American breed of sheep

The Romeldale is an American breed of domestic sheep. It derives from cross-breeding of Romney rams and Rambouillet ewes from about 1915. The California Variegated Mutant is a rare badger-faced or variegated sub-type of the Romeldale. Some sources, as well as the breed association, refer to the two together as Romeldale/CVM.

== History ==

The Romeldale was developed in the early 1900s by A.T. Spencer, who crossed Romney rams which had been exhibited at the 1915 Panama-Pacific International Exposition with his flock of Rambouillet ewes. The breeding focused on producing soft, fine wool and good fleece weight, as well as medium to large market lambs for meat. Development of the Romeldale continued throughout the 1940s and 50s, but a breed association for the original Romeldale alone was never formed and it is largely confined to its home state of California.

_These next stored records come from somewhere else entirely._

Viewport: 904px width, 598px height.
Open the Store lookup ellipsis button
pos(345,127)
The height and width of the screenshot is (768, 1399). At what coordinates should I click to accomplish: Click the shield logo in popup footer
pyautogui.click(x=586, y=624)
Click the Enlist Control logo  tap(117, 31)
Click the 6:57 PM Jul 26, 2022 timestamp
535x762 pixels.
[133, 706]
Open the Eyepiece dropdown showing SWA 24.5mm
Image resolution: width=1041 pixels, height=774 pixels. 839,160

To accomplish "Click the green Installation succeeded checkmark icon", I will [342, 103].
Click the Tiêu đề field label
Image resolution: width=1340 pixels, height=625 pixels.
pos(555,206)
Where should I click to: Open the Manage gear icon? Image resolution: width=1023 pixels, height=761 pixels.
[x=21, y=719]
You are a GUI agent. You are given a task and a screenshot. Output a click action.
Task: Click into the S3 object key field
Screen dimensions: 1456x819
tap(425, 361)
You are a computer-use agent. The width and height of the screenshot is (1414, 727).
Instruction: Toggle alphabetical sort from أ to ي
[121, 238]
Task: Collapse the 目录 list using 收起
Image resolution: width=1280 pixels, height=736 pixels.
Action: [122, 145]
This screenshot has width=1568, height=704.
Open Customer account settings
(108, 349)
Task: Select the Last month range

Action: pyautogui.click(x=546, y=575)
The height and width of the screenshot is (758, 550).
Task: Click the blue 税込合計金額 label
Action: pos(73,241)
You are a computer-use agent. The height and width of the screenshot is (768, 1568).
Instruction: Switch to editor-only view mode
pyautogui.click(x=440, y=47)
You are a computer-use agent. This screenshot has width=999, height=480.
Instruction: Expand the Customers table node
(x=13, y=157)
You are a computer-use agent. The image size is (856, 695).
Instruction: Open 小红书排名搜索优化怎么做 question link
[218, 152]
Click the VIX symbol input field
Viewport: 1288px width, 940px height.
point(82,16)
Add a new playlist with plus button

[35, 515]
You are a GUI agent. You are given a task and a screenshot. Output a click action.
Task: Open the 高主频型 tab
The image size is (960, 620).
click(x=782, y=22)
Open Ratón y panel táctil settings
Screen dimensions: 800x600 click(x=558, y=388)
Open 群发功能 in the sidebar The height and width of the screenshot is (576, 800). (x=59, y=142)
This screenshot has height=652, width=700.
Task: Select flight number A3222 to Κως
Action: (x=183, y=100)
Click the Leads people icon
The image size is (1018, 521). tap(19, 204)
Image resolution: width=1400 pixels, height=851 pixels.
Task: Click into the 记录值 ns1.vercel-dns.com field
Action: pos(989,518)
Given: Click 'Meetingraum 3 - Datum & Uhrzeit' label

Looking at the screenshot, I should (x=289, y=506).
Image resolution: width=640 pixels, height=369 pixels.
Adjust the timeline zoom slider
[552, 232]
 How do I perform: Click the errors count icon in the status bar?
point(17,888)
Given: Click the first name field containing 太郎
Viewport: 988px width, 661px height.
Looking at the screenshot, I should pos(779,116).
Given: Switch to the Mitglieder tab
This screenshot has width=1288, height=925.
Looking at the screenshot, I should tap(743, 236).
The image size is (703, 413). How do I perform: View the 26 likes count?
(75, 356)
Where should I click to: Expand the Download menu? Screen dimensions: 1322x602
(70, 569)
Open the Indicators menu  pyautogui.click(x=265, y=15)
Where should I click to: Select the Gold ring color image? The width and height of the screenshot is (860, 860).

=== California Variegated Mutant ===

Glen Eidman, during the 1960s, found a unique pattern in one of his Romeldale ewes. After subsequent breedings, the same pattern was found in one of his rams. After many attempts and selective breeding of the two sheep, a consistent badger-faced color pattern was found and the California Variegated Mutant was born. Mr. Eidman bred sheep for over 15 years without selling off any stock. In 1982, Mr. Eidman's flock of 75 sheep were dispersed to many different buyers throughout the United States. Different farms had different breeding goals. Thus, only a handful of farms kept the breed pure, without crossing them to other sheep breeds.

Today the Romeldale/CVM is still a very rare breed, and The Livestock Conservancy lists it as critical. The soft wool and the unusual colors of the CVM are especially prized by handspinners.

== Characteristics ==

Romeldales and CVMs are generally considered two types of the same breed. Other than color they share most of the same physical and temperamental traits, and are medium to large sheep at 150-275 pounds.

The original Romeldales are mostly white, though any sheep not conforming to the CVM standard may be registered as Romeldales. CVMs are all natural-colored sheep with a badger face pattern. Unusually for natural colored sheep, their fleece tends to darken with age rather than grow lighter. Both Romeldales and CVMs are polled.